Starting with the line that contains "Click the Acciones" and going on through the end of the material, rewrite those lines with "slicing" changed to "rendering" and everything else kept the same.

———

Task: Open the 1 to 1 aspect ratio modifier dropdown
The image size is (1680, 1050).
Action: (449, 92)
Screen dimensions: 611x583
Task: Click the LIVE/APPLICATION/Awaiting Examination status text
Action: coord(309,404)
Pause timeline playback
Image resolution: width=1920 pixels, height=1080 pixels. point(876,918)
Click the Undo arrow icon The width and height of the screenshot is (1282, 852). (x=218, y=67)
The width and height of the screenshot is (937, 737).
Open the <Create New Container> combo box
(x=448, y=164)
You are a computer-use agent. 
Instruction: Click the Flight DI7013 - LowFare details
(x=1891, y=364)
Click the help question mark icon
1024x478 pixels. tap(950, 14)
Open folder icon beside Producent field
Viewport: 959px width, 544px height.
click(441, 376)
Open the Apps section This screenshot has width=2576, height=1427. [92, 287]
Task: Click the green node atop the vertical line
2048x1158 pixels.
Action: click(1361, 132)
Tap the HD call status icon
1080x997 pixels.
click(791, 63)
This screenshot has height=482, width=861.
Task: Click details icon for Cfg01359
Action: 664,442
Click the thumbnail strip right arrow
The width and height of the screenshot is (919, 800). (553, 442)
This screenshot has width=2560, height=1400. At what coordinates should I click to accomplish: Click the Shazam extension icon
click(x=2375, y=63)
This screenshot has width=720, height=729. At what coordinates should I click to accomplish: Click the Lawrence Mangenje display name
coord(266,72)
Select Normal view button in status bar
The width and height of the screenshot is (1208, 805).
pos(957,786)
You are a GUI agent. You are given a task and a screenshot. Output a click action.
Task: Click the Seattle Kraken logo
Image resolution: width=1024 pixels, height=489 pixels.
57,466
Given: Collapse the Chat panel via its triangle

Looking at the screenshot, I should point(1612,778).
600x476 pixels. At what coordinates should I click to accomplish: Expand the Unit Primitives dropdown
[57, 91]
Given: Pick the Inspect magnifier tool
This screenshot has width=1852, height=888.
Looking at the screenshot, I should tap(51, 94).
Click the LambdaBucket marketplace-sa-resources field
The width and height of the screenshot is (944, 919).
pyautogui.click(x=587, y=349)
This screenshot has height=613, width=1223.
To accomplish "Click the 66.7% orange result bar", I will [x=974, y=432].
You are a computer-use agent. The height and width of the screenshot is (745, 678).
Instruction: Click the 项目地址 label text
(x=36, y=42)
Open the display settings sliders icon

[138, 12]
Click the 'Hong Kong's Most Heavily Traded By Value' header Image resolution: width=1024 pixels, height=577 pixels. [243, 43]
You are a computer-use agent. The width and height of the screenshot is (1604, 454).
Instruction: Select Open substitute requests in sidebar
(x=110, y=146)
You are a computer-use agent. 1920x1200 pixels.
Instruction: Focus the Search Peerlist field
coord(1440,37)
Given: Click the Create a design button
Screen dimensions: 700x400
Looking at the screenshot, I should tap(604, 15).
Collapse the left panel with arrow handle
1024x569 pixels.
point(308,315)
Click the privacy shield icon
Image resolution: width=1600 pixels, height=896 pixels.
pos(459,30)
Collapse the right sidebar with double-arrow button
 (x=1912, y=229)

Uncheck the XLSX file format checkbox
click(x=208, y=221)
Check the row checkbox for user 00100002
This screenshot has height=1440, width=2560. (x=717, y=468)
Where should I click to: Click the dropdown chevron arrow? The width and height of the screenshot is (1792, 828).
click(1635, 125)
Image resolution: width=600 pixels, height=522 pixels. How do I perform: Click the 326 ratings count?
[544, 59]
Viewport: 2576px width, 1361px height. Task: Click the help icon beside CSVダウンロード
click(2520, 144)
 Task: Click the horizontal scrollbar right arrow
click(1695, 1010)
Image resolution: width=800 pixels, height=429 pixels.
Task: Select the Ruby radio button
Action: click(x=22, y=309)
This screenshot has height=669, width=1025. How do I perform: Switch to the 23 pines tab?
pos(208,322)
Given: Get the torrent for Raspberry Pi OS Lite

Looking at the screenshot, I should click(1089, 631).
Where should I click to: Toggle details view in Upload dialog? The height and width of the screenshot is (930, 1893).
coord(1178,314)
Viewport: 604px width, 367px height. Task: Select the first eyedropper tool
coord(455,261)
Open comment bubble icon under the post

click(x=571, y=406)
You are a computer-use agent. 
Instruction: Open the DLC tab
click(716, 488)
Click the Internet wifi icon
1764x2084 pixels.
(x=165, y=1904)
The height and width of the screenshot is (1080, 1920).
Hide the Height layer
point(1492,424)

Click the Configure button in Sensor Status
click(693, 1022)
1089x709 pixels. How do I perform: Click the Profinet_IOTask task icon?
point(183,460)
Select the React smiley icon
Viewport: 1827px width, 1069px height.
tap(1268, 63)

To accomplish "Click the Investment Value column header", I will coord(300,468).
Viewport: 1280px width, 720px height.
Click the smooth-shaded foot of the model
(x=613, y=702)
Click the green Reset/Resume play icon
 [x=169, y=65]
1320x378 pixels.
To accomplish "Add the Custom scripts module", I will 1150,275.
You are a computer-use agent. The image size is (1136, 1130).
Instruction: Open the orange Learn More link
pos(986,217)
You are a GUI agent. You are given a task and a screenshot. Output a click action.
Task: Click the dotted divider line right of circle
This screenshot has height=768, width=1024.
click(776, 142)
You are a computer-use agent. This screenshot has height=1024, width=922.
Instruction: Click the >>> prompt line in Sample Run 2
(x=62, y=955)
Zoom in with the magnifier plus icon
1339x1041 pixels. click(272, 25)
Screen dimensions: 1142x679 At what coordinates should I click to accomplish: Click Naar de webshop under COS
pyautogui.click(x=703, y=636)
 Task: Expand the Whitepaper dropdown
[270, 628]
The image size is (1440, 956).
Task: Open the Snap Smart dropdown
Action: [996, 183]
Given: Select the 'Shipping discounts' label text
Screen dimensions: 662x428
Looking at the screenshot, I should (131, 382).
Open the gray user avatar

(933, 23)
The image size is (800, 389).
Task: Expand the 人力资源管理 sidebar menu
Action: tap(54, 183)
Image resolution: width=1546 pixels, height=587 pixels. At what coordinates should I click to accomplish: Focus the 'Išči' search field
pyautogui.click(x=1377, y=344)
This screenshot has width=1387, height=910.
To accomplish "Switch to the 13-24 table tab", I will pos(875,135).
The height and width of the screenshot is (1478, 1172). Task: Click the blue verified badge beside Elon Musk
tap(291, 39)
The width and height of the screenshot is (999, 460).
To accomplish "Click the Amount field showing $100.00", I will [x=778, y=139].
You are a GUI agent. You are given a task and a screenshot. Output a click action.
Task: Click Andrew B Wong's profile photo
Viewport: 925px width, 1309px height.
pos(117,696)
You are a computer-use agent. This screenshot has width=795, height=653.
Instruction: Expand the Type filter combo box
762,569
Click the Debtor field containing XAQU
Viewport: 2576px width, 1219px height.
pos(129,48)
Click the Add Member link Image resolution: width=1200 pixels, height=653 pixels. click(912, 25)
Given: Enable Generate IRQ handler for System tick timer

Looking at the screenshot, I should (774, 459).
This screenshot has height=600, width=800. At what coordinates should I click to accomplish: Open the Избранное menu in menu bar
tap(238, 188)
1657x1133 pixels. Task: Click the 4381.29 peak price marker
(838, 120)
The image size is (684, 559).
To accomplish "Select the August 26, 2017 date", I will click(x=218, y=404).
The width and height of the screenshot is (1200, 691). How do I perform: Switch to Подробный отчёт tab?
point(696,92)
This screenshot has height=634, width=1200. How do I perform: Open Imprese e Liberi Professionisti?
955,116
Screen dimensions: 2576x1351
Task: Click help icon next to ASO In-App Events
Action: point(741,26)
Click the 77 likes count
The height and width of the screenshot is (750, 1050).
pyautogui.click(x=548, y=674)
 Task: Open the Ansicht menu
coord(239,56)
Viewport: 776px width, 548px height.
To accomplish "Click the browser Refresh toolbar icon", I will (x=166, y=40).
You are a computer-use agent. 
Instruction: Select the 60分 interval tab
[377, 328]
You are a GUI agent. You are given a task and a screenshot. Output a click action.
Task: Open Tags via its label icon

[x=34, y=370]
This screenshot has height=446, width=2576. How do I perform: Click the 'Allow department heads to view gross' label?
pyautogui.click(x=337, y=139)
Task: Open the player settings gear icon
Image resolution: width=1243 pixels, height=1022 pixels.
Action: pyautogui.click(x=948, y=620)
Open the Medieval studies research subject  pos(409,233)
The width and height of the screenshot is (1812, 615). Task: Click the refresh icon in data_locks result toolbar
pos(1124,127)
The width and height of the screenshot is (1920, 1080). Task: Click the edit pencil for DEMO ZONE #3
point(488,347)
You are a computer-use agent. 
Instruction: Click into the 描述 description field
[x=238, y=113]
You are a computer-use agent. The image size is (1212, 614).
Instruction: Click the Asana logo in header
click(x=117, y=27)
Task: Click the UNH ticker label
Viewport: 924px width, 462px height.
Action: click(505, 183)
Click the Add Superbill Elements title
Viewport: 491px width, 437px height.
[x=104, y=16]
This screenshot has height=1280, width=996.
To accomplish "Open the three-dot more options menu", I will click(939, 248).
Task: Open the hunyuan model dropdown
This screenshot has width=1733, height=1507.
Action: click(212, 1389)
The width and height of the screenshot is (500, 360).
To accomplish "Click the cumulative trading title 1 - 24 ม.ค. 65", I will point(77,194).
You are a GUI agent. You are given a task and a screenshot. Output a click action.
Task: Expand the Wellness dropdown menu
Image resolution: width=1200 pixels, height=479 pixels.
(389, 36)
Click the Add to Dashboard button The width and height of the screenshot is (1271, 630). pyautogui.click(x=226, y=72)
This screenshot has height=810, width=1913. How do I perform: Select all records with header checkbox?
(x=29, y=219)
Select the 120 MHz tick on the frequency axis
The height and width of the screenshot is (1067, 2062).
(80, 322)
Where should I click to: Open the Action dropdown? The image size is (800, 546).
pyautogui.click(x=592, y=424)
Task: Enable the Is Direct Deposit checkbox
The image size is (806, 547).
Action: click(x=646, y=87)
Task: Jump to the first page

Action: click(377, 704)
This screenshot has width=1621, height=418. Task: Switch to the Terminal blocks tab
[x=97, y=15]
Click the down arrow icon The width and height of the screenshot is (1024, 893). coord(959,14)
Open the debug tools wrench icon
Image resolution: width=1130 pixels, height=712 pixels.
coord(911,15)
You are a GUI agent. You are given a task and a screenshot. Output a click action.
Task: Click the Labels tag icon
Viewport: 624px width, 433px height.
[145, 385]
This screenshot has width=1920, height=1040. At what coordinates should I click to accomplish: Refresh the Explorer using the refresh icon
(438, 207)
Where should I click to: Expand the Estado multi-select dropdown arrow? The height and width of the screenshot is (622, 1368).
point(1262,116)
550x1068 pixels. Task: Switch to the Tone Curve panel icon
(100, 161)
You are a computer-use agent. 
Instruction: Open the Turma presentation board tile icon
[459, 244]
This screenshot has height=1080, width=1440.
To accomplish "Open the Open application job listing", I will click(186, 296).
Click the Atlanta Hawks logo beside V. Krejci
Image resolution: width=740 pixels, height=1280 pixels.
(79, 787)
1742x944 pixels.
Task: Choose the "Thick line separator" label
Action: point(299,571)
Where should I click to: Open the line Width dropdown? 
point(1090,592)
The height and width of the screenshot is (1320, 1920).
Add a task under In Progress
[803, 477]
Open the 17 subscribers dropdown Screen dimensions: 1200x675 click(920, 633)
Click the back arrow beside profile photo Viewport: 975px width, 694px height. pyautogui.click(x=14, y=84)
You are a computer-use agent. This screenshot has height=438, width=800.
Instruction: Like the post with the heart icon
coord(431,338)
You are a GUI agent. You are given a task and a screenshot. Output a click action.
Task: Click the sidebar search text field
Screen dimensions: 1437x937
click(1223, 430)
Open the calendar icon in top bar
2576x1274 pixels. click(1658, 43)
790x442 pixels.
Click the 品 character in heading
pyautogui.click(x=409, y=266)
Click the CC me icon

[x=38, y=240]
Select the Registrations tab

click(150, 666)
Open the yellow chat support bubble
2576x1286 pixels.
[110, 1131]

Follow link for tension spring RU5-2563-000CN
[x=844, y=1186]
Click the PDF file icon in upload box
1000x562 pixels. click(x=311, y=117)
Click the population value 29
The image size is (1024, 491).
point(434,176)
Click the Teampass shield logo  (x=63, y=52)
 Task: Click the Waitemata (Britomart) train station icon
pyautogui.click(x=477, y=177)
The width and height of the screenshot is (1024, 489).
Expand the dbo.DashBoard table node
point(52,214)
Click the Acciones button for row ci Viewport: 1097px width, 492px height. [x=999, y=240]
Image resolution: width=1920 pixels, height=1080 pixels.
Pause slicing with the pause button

———

» **The response**
Click the Acciones button for row ci Viewport: 1097px width, 492px height. [x=999, y=240]
Image resolution: width=1920 pixels, height=1080 pixels.
Pause rendering with the pause button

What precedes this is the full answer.